Le colonel reprit en riant :

— Je pensais qu’Adam avait perdu son bien par la faute de quelqu’artificieux notaire, plutôt. Ce notaire aurait suggéré à la femme d’interpréter le contrat à sa façon, sachant bien qu’Adam ne trouverait pas un autre notaire pour défendre ses titres.

— Hum ! c’est possible ; j’ai lu quelque part, en effet, que jugement avait été rendu par défaut.

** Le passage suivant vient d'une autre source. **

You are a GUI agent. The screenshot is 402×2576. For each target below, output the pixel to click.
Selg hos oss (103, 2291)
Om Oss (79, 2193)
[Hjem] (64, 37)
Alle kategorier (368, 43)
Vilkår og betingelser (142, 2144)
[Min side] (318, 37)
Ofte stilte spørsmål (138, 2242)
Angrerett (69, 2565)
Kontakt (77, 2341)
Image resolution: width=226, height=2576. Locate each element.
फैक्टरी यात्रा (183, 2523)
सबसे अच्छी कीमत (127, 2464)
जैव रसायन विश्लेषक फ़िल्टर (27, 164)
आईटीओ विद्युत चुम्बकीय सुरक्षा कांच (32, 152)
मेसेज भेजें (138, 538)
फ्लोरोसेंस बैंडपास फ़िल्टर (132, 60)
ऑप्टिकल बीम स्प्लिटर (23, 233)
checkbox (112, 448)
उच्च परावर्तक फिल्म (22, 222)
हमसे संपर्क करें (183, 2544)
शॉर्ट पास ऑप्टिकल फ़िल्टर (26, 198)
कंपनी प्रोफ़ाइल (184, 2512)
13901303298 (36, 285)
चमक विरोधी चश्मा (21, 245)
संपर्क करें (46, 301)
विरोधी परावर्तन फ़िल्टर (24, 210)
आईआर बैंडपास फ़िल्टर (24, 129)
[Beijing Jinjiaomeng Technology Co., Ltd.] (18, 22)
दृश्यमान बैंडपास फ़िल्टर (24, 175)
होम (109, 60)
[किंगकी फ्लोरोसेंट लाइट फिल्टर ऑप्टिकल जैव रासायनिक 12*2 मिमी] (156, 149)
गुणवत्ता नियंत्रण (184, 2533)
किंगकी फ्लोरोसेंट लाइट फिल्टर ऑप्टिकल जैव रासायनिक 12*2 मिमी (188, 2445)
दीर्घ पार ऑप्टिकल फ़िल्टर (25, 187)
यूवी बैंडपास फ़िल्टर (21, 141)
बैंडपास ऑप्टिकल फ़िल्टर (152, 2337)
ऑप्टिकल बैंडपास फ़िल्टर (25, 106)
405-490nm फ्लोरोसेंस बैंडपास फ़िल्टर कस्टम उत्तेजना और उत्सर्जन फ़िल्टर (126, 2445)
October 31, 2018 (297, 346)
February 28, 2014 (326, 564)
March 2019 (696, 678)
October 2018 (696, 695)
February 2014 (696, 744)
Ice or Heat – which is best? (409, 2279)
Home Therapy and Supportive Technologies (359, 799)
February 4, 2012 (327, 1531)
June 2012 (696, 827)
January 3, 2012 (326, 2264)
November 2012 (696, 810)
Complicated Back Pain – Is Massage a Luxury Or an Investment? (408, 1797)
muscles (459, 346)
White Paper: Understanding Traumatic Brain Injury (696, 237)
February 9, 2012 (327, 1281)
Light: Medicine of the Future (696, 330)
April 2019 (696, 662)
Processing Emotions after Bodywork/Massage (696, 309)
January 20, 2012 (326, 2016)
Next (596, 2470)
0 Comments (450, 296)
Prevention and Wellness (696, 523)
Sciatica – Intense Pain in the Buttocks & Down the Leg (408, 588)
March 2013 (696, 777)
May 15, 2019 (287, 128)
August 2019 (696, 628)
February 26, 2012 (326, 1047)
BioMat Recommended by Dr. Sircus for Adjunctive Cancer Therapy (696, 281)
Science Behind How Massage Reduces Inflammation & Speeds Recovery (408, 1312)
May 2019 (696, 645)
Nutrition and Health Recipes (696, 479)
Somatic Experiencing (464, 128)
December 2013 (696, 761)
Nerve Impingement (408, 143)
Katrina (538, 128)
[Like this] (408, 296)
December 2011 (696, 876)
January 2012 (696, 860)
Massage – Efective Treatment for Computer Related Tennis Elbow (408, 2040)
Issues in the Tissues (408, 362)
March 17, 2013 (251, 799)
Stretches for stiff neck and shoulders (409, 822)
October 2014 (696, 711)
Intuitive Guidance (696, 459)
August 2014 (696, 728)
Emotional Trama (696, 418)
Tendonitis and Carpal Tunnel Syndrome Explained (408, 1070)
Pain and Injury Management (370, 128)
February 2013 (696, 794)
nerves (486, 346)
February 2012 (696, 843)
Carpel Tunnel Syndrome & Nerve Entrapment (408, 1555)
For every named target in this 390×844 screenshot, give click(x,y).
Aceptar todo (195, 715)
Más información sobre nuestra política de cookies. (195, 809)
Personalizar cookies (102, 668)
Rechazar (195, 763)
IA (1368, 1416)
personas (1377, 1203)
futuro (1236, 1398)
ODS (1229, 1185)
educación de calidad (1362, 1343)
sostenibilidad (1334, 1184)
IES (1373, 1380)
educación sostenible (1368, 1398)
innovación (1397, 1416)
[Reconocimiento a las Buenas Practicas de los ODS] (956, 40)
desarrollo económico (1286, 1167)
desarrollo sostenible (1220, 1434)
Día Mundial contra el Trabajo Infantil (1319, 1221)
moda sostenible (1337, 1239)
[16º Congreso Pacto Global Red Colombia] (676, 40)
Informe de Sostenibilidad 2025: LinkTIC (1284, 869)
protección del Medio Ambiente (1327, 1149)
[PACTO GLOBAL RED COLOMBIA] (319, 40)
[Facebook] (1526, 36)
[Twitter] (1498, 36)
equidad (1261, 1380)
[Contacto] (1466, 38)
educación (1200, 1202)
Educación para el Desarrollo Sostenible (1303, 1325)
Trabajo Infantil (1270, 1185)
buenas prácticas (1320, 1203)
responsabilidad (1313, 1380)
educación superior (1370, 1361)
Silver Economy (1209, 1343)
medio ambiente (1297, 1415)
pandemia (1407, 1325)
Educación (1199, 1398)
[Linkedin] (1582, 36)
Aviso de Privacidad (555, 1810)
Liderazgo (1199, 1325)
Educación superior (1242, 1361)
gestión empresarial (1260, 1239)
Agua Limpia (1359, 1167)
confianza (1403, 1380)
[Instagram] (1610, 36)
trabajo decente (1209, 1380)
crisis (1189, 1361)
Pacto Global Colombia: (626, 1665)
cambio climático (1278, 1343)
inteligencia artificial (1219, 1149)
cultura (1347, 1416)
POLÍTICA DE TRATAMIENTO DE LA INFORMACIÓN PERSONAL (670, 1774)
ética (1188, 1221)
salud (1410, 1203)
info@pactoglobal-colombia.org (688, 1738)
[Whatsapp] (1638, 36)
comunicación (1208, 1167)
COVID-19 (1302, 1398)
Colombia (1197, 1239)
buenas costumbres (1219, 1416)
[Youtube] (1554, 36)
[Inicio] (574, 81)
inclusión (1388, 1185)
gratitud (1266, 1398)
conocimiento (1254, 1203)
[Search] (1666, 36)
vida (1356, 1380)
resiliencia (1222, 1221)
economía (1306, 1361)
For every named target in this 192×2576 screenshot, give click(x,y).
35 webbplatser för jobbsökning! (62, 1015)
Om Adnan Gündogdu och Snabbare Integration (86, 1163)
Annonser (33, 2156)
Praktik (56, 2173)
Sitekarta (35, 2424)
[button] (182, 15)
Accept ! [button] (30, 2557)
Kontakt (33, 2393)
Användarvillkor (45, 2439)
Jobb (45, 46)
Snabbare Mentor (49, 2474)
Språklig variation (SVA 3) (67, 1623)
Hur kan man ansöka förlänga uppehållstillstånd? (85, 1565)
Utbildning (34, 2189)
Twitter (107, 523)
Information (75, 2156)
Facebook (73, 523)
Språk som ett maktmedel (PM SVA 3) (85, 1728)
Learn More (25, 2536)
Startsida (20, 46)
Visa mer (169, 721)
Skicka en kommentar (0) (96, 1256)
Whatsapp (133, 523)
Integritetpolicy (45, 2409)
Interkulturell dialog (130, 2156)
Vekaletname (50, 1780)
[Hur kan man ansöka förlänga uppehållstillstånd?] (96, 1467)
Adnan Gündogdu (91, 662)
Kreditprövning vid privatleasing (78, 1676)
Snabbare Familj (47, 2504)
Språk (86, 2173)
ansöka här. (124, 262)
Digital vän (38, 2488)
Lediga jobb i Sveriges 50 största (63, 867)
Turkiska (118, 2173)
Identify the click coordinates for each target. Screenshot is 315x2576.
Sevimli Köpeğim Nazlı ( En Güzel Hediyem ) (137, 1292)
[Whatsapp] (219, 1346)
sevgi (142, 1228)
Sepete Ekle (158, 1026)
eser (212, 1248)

Ce serait différent aujourd’hui. Il y a dans la Nouvelle comme dans la Vieille France, des notaires capables d’enfoncer Lucifer lui-même dans une lutte pour une âme, un corps ou un bien fonds… Mais, tiens ! nous voilà sortis de la forêt.

III.

Les voyageurs avaient devant eux un large plateau garni de massifs d’arbres et dominé par une montagne escarpée. Un ruisseau, sur lequel on avait jeté un pont rustique, promenait ses ondes d’argent. Au milieu des jardins superbes et des bouquets d’arbres séculaires, s’élevait le château de Beaumanoir, avec son toit à pic, ses hautes cheminées et ses girouettes dorées qui rayonnaient au soleil.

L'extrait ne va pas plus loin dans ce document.